Hydrogel Polymer–PBA Nanocomposite Thin Film-Based Bifunctional Catalytic Electrode for Water Splitting: The Unique Role of the Polymer Matrix in Enhancing the Electrocatalytic Efficiency

A novel approach to efficient bifunctional catalytic electrodes for water splitting is developed, based on a counterintuitive choice of an insulating hydrogel polymer (chitosan, CS)–Prussian blue analogue (PBA, KCoFe) nanocomposite thin film on nickel foam. The polymer matrix in KCoFe-CS enables the formation of framelike structures of the non-noble metal-based catalyst nanocrystals, in addition to improving their stability. An optimized cycling protocol leads to a substantial enhancement of the electrocatalytic efficiency for oxygen evolution reaction (OER) as well as hydrogen evolution reaction (HER), achieving relatively low overpotentials of 272 and 320 mV (@ 10 and 20 mA cm^–2) and 146 mV (@ 10 mA cm^–2), respectively, reduced Tafel slopes, and increased Faradaic efficiencies of 98 and 96%; the overpotentials estimated based on the electrochemically active surface area show similar trends.

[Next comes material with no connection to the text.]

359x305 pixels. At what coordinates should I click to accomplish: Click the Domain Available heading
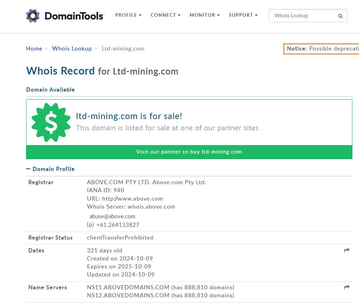tap(50, 89)
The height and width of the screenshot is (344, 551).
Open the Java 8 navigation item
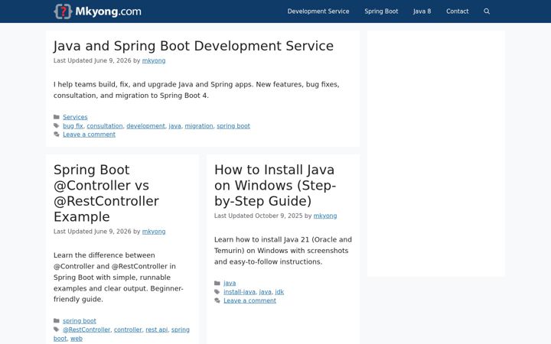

The polymer encapsulation and the cycling protocol are key to the realization of the desirable combination of enhanced efficiency and stability demonstrated up to 50 h for both OER and HER. Detailed characterizations of the postcycling catalytic electrode show that favorable morphological changes of the polymer matrix with concomitant reduction in the PBA nanocrystal size lead to the enhanced activity. The bifunctional activity of the catalytic electrode is demonstrated by the stable water splitting achieved with a 20 mA cm^–2 current density at 1.55 V. The present study unravels the utility of hydrogel polymer matrices (without the use of binders like Nafion) in realizing sustainable water splitting electrocatalysts with high stability and efficiency, through the combined effect of confining the electrolyte within and favorably modifying the catalyst nanoparticles and the nanocomposite morphology.